Clean von Juno Dawson | Kurzrezension

Bildlich stelle ich mir einen tiefen Zug aus einem Joint vor, stelle mir die Qualmwolke vor, den Schleier, und wie verwischt meine scharfen Kanten dann wären. Ich will wieder pastell sein. Schweinchenrosa. Ich fühle mich zu deutlich zu ausgeprägt. (Seite 188)
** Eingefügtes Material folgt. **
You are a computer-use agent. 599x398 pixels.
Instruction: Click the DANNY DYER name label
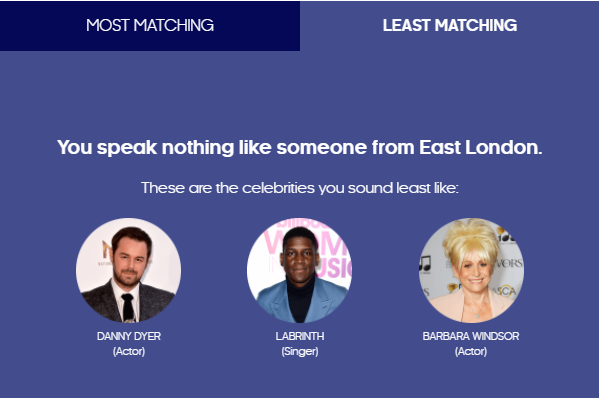129,336
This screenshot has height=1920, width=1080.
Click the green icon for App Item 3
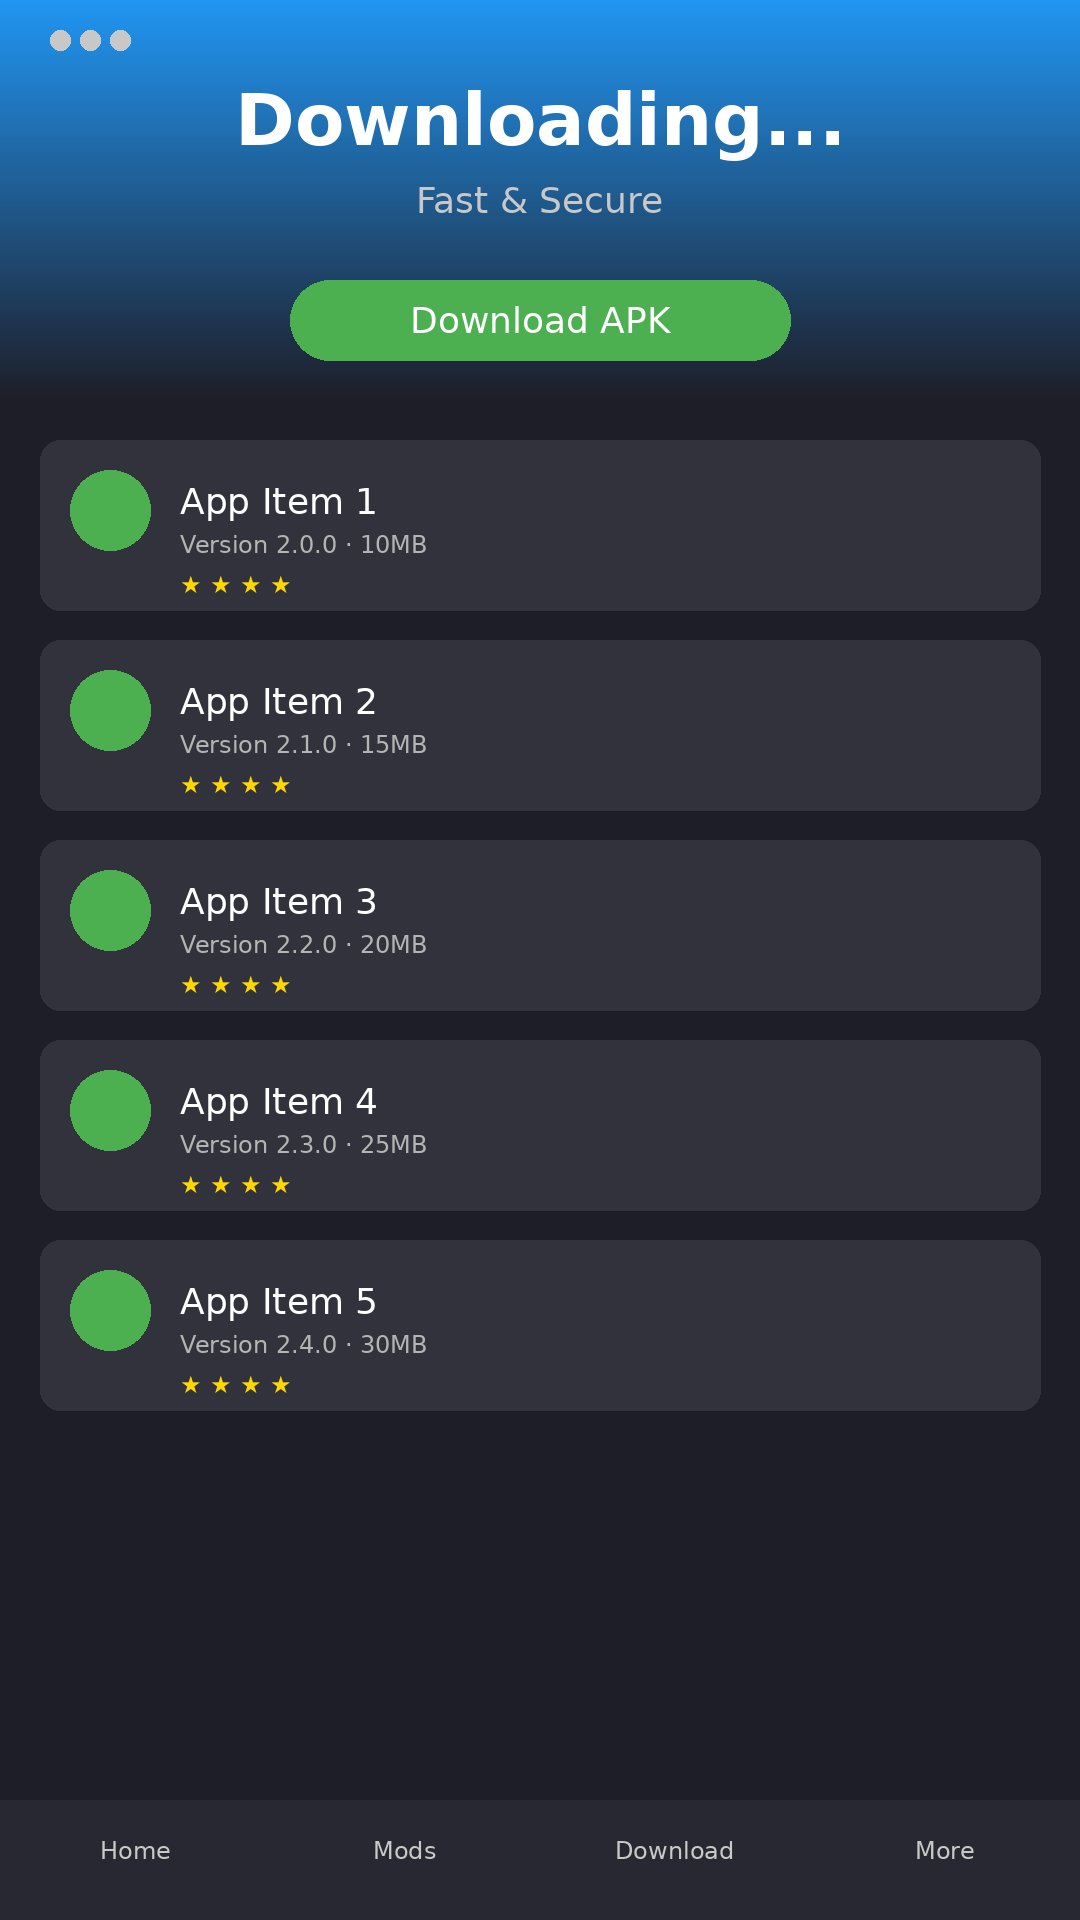(110, 910)
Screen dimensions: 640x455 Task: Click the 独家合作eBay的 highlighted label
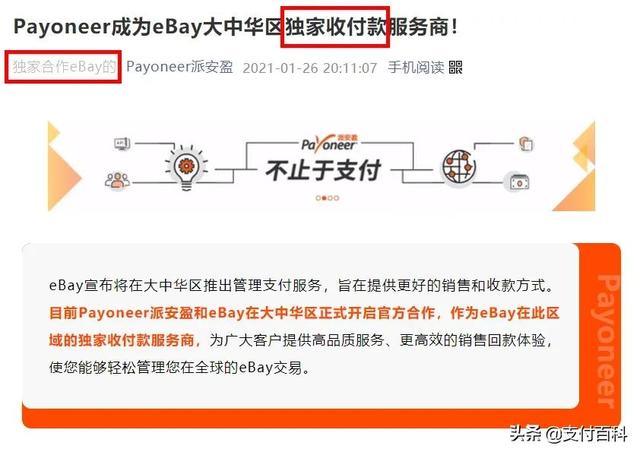64,67

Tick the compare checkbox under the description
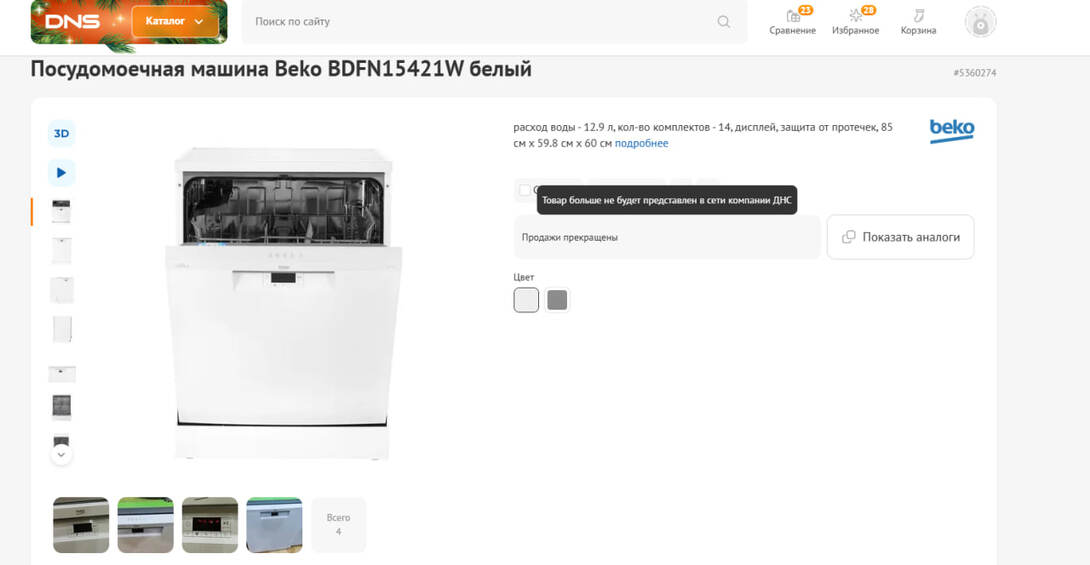(525, 190)
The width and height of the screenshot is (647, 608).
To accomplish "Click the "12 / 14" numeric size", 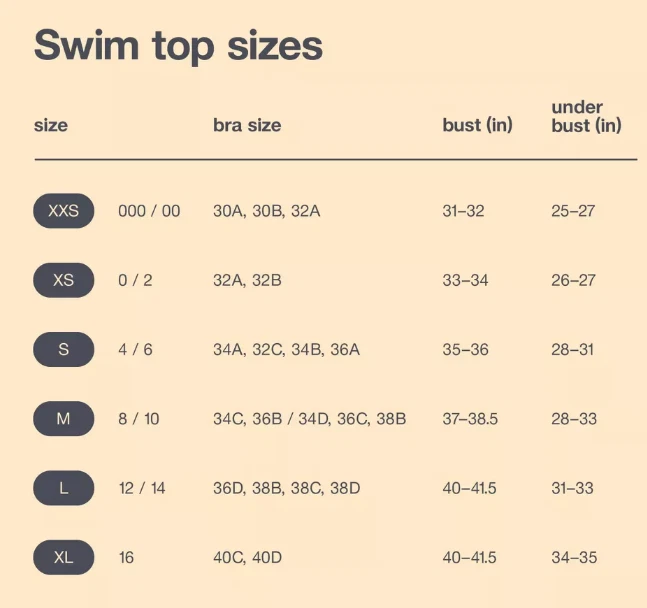I will click(x=141, y=488).
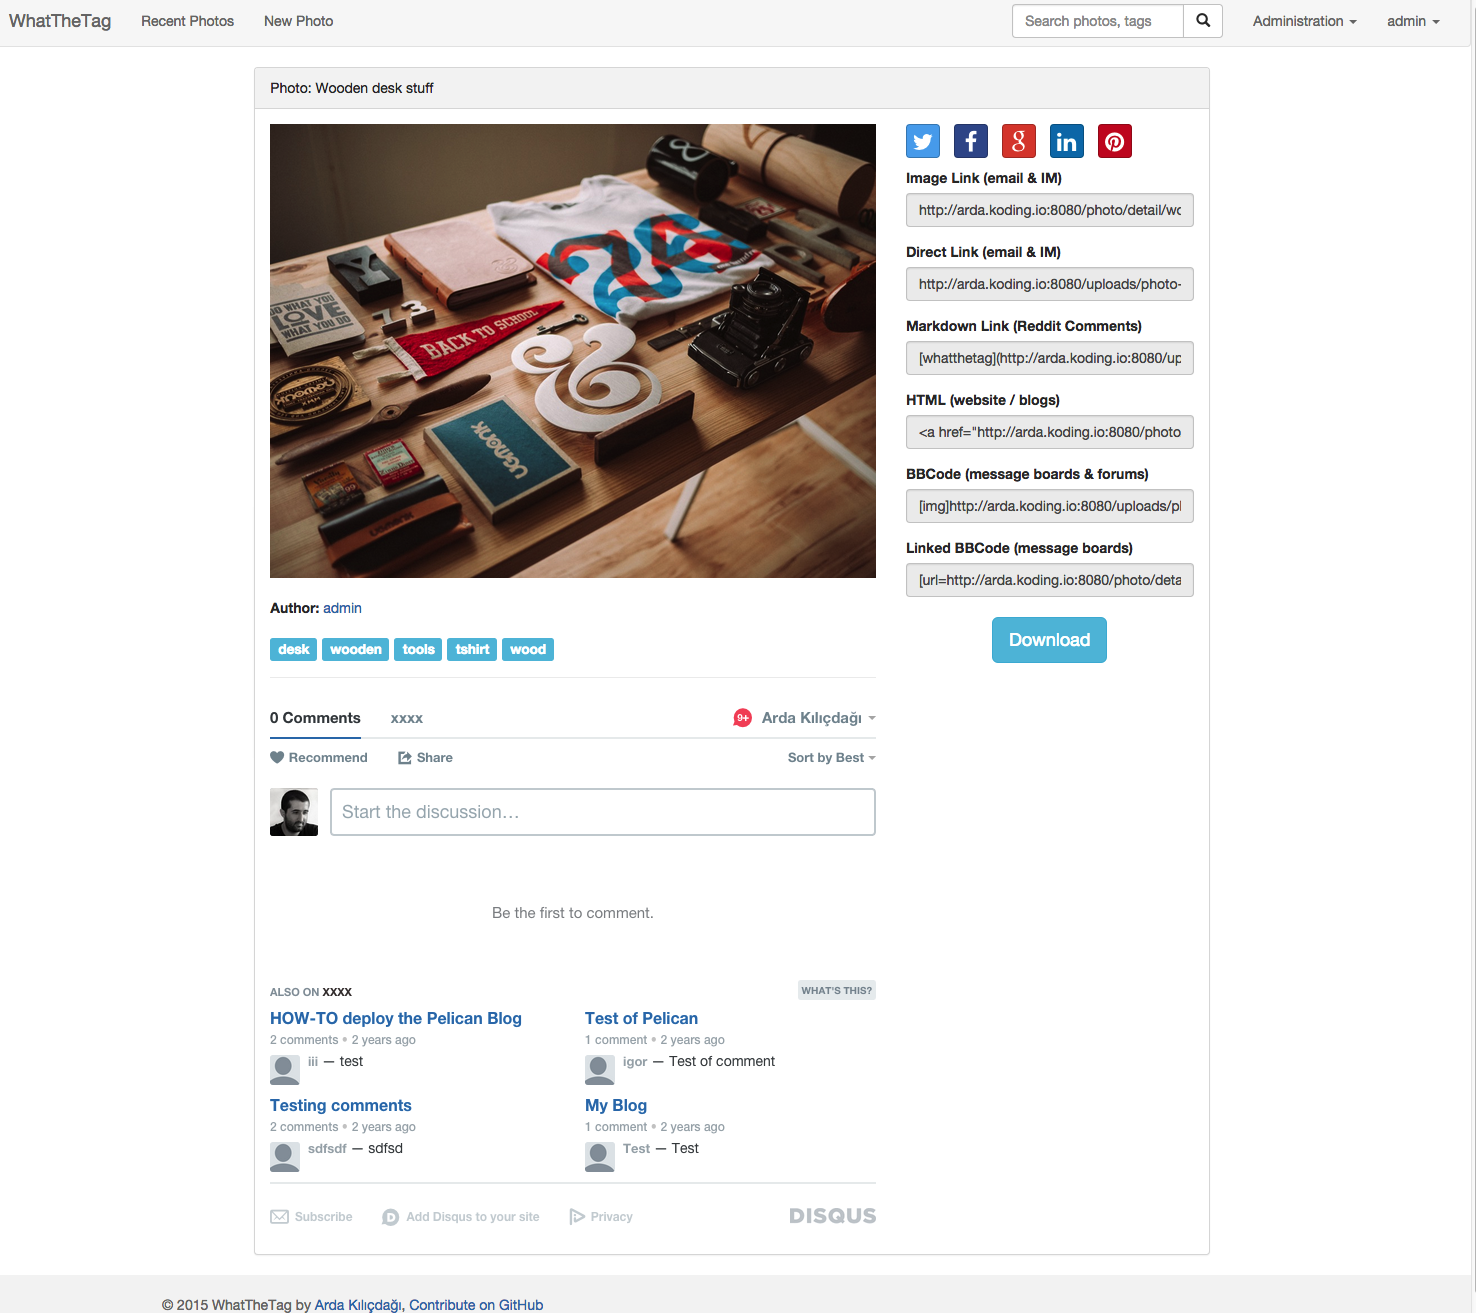Open the Sort by Best dropdown
This screenshot has height=1313, width=1476.
pos(831,758)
„Lexi ist reich, cool, ein It-Girl – und heroinsüchtig.“ So lautet der erste Satz auf dem Klappentext von „Clean“ von Juno Dawson. Und dieser Satz fasst die Handlung des Young Adult Romans auch ideal zusammen. Lexi stirbt beinahe an einer Überdosis, weshalb sie in die Clarity-Klinik gebracht wird, eine Einrichtung für reiche Jugendliche, in der sie mit dem Entzug beginnt. Der Roman ist in vielerlei Hinsicht ziemlich interessant. Lexi ist provokant, manchmal ein richtiger Snob und gleichzeitig aber auch sehr emotional und sensibel. Im Verlauf der Handlung und in der Therapie zeigt sie alle ihre Facetten. Auch die Rahmenbedingungen sind stimmig – von den anderen Charakteren bis hin zu Lexis Vergangenheit und Leben außerhalb der Klinik. Das macht „Clean“ zu einem runden Lesevergnügen.